Working with Zebrawood
Tips on working with this interesting (but stinky) wood species. October 25, 2006
I have a request from a client to create a zebrawood desk. I told him I have never worked with it before, but he likes our work and says go ahead. Any thoughts would help. The desk will be 60 by 80 with a veneer top with a flush 1" by 2.5" solid edging. I will be using a phenolic back, but have concerns about the stability of the veneer. Is it feasible to round the solid on a 12" radius? How does it take to steam? What is the best glue to use? Does it eat sandpaper like teak? What is the best way to finish it? Has anyone used Good Stuff? It is a gel urethane for butcher blocks. Did you like the product? Can it be tinted?
From contributor M:
I've used a little zebra wood. The veneer splinters like crazy and is very brittle.
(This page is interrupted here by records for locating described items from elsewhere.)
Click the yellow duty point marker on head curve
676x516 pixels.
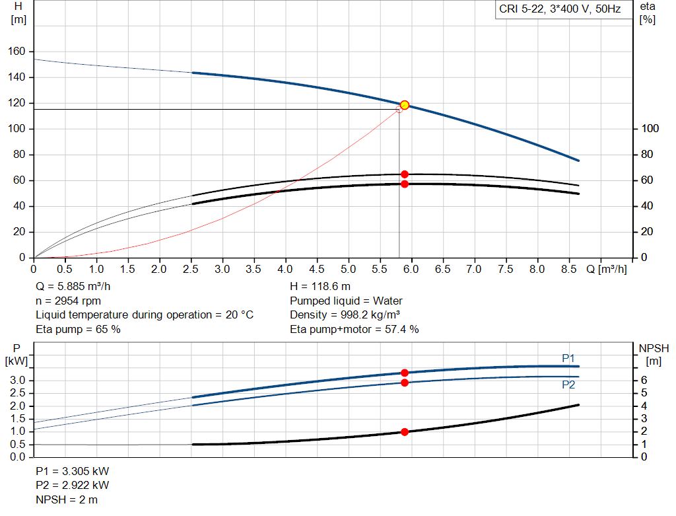point(405,105)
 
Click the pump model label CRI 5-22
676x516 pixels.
point(559,10)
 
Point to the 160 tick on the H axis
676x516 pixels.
point(18,52)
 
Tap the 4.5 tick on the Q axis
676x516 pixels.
point(317,269)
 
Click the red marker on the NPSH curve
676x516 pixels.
point(405,432)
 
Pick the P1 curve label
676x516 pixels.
point(568,358)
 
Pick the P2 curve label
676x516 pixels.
point(568,385)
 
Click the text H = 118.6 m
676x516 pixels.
point(320,287)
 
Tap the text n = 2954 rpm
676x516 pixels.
point(68,301)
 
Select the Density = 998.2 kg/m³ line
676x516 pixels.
point(345,314)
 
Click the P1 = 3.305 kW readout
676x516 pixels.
point(72,472)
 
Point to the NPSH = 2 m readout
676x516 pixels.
point(66,499)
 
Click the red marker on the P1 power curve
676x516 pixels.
point(405,373)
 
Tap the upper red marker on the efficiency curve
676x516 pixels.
point(405,174)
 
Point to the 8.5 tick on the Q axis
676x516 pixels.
point(568,269)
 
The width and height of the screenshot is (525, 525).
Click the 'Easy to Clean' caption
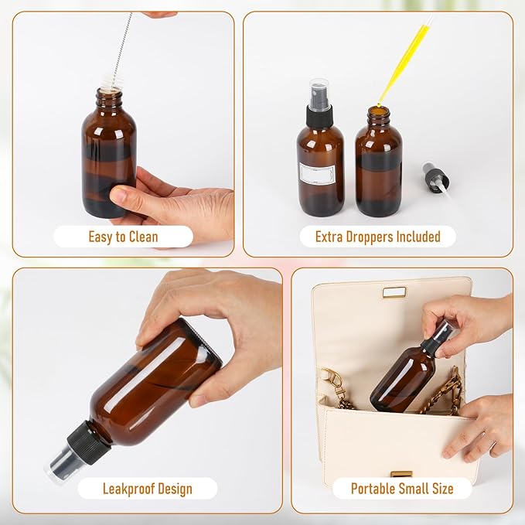click(123, 237)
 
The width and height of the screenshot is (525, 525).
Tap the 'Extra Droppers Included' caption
click(377, 237)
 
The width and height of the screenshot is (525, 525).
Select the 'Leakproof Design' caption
click(148, 489)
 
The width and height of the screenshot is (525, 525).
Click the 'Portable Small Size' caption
click(402, 489)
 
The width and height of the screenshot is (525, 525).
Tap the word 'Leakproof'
click(128, 489)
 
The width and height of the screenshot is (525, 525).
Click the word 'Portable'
click(374, 489)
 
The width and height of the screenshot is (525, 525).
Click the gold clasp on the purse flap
click(394, 292)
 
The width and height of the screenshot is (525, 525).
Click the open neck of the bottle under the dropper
click(378, 113)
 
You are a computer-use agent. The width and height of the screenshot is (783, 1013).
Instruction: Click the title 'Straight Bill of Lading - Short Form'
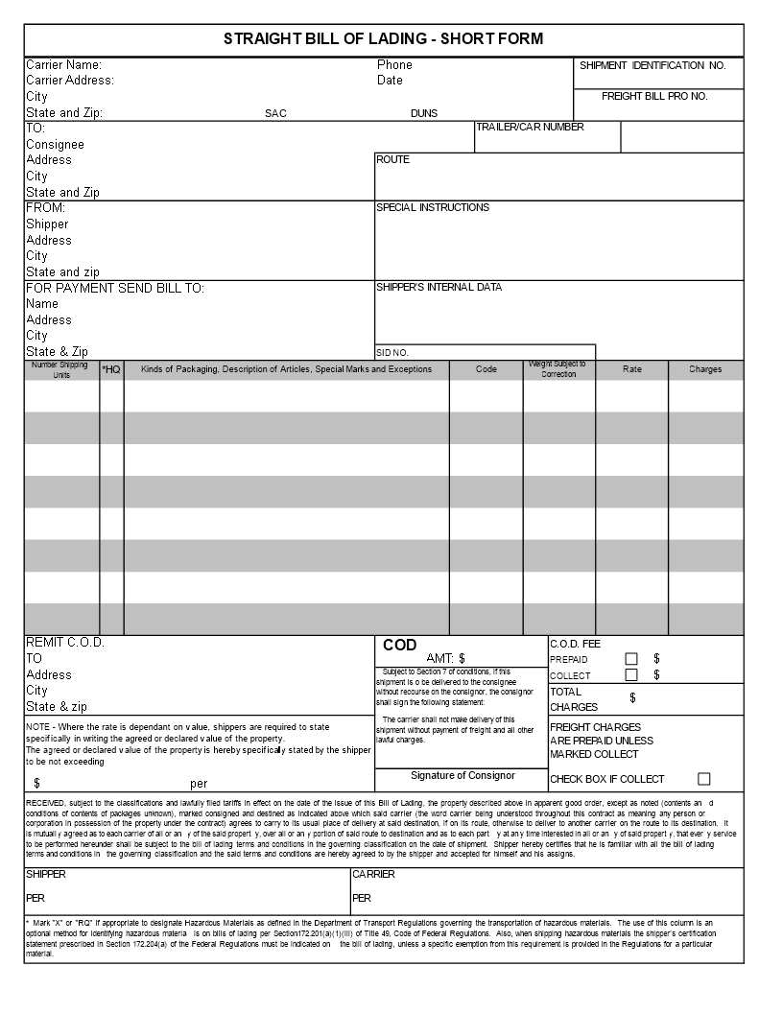point(384,39)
Solid isn't too bad, but I've never bent it with steam.
From contributor T:
We've cut some zebra wood, using CNC with .250 e.m. the feedrate 225 ipm at 13000 rpm with .500 step down. The finishing was done elsewhere. I would say zebra wood has a strange smell. I assume when sealed, this will go away. But that is what stands out most. Time to experiment.
From contributor B:
Zebrawood looks amazing if you do a good prep job before finishing, but as a warning, the smell of it when you are cutting/sawing/sanding isn't pleasant by any means. It cuts well, but it is on the harder side. I've never worked with zebrawood veneer, only solids.
From contributor G:
I did a library a while back using zebrawood veneer over particleboard. I had the panels laid up by another shop and applied 1/4" solid zebrawood to the edges. I believe they used plastic resin glue. I also edged the boxes with zebrawood. The job was finished with oil. I have also built guitars using solid zebrawood - and yes, it does stink! One of my suppliers just got in some curly zebrawood - really cool stuff - $25 per B.F.
From contributor A:
I've used zebra wood in many projects.
- saws very well
- planes very poorly due to interlocking grain. I joint one face and accept some tear out. Then go immediately to the widebelt for the rest of the thicknessing.
- sands fine without much clogging
- finishes nicely. I've used both Waterlox and Fuhr waterbased over a shellac sealer.